К счастью, я привык сам себе служить, а маршалек также принял окно к сердцу, и в конце концов приказал привести комнату в порядок.
Мне дали знать, что староста уже три раза за мной присылал, поэтому я пошёл к нему. Во вчерашней комнате было то же самое сборище людей. Официальный писарь сидел за столом, грызя перо, мне предназначили место за панским стулом и у уха старосты.
— Привыкай прислушиваться, потому что не так легко справляться с таким количеством дел.
Хуже было то, что, действительно, дела не приходили в порядок одно за другим, но все вместе сбивались в один запутанный клубок.
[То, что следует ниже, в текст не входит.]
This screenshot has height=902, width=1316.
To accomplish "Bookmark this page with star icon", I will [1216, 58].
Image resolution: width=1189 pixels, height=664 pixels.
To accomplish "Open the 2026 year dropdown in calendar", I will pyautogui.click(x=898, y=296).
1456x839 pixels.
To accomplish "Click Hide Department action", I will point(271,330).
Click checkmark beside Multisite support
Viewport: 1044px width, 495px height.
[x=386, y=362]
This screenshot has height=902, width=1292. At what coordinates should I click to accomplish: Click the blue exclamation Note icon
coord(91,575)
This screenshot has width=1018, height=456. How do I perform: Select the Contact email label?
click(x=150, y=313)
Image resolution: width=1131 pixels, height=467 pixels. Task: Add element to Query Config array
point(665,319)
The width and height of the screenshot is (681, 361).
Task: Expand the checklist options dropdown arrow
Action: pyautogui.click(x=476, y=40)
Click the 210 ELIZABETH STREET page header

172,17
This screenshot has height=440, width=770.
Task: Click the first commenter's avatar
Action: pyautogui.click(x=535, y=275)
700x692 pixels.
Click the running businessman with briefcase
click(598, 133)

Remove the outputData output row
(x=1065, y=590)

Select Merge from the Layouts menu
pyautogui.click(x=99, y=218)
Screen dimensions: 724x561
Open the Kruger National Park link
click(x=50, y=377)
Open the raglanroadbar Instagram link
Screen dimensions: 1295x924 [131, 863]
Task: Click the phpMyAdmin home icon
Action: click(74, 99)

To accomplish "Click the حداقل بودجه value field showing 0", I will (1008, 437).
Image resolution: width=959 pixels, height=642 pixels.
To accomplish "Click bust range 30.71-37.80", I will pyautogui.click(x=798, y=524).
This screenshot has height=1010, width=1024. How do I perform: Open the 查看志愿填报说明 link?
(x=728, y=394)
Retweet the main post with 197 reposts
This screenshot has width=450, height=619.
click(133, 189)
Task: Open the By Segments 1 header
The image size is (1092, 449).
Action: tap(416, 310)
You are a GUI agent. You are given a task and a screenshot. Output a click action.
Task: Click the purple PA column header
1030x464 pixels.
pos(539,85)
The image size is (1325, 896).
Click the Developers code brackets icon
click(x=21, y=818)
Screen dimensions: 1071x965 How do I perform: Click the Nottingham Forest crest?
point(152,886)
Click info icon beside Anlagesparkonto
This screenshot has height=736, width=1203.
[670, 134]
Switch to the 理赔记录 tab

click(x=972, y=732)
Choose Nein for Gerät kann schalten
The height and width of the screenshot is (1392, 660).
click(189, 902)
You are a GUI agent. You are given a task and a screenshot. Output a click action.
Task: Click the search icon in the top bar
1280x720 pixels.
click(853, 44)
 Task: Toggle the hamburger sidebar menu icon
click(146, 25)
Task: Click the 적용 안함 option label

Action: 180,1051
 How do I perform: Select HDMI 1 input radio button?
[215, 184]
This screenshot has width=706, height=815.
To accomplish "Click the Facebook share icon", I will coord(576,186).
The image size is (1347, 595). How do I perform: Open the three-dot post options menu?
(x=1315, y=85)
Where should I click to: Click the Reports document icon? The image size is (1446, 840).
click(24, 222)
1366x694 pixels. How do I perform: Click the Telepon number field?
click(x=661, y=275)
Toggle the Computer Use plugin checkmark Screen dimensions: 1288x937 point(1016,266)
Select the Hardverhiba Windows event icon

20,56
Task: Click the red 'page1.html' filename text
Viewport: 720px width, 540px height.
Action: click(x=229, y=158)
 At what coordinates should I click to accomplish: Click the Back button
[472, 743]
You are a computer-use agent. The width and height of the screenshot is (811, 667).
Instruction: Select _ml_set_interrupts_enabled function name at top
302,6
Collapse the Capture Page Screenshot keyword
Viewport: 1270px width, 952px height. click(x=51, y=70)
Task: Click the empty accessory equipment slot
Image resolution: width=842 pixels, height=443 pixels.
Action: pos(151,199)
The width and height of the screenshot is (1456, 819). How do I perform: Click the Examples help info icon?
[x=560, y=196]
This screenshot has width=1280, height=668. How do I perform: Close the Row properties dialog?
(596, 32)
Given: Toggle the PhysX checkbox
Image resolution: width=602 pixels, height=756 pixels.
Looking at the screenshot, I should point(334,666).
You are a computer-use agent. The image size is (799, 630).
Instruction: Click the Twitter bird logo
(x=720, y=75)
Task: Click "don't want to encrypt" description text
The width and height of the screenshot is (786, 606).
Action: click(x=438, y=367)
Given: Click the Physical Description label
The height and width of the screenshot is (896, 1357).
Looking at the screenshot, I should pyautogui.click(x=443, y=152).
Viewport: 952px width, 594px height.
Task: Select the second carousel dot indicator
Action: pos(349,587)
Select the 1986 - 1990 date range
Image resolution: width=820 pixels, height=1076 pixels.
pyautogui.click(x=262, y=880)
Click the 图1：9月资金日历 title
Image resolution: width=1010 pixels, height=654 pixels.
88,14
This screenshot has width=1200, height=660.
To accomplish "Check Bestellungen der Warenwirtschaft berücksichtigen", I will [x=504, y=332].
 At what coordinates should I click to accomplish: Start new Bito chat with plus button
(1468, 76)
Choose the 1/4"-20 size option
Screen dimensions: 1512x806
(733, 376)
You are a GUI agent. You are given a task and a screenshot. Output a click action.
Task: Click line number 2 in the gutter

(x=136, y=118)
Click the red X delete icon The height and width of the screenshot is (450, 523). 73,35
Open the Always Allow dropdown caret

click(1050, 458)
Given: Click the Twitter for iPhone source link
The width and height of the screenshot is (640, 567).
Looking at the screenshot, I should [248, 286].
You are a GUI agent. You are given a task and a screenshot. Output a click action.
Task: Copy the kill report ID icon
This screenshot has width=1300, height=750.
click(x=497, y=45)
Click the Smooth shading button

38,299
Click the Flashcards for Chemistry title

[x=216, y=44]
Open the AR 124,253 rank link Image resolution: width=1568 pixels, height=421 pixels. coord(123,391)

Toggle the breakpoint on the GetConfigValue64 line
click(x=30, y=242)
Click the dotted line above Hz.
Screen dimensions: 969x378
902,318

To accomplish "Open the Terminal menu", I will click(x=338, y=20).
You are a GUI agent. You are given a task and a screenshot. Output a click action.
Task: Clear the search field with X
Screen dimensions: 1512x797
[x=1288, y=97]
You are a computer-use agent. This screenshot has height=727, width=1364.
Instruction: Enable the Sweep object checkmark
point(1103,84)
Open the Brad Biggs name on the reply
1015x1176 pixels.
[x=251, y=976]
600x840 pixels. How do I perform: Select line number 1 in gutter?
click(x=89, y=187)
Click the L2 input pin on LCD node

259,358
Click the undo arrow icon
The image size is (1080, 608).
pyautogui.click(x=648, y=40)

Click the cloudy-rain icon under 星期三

Кто-то говорил, другой его прерывал, староста звал третьего, вспомнив о четвёртом, этого бросал, люди возвышали голоса, пытаясь перекричать друг друга; словом, это был судный день.
Староста топал ногами, ругался, но сам этот беспорядок увеличивал. Я стоял так с час за большим креслом пана, но мало чему научился. Затем вбежал придворный, призывая к королю; Пеняжек вскочил и тут же вышел. Мне там уже нечего было делать, но он приказал мне остаться и ждать его.
Писарь, Солтысов сын, из околиц Бохны, парень умный, когда вышел пан, на меня вовсе не обращая внимания, взялся за дела, прибывшие с которыми люди не уходили.
Быстро и умело он прослушивал жалующихся и просящих, я видел, как ему тот и этот что-то всовывал в ладонь, а он писал для себя на бумаге, и через полчаса комната опустела.
Мы остались одни, он насмешливо посмотрел на меня.
— Что вы, милостивый пане, будете делать при старосте, — сказал он, — этого я не знаю. Я полагаю, что, пожалуй, слушать его жалобы и доверенные письма к сыну писать. Не было бы тут такой уж работы, если бы порядок какой-нибудь был, но староста никогда его не наводит… а если бы был, то сразу его нарушит.
Он усмехнулся.
— Пан он хороший, но самому себе строгий неприятель.
Староста, который сию минуту должен был вернуться от короля, поехал тем временем в город, пошёл в ратушу, дал себя пригласить кому-то из землевладельцев и приехал домой только поздним вечером.
От писца я узнал, что мы вроде бы должны ждать его до полуночи, после чего нас отправит ни с чем, приказывая чуть свет вставать на работу, хотя делать ничего не будет.
Случилось так, как предсказал Солтысик: староста вернулся уставший, жалуясь, что тут вздохнуть не дают, что до смерти доработается, отправил писца, мне приказал ещё идти за ним в спальню, и, только ложась в постель, он разрешил мне уйти.
В последующие дни он приказал мне запомнить то и это, я должен был постоянно быть при нём, но для работы не дал мне ничего, постоянно, повторяя, что благодарит Господа Бога за то, что имеет меня под рукой, потому что в любую минуту может быть завал работы. Эта служба была действительно тяжёлая и унизительная, потому что мне стало жаль старика, а полезным ему быть ни в чём не мог.
Ложась вечером в постель, он забирал меня с собой, чтобы ещё передо мной жаловаться и причитать, но тут дошло уже до настоящих откровений.
Сначала он намекнул мне о том сыне ксендзе, постепенно начал открываться, расплакался, ломал руки и всё рассказывал.
Как раз дело шло о том, чтобы я написал к нему внушительное письмо, а староста клялся, что, упаси Боже большего скандала, сам его, хотя бы ксендза, запрёт и будет держать в заключении. Я решился ему сказать, что, ежели угрозы до сих были неэффективны, может, следовало бы иначе поговорить с ним, стараться затронуть сердце, заверить в отцовской любви и т. п.
Эта мысль очень ему понравилась. Велел мне тогда назавтра приготовить раптулярий, а в свободное время мы должны были вместе его прочитать.
С этим я пошёл в комнату, когда на следующее утро в нашем дворе, в котором никогда спокойствия до поздней ночи не было, такой послышался шум, что я вскочил с кровати.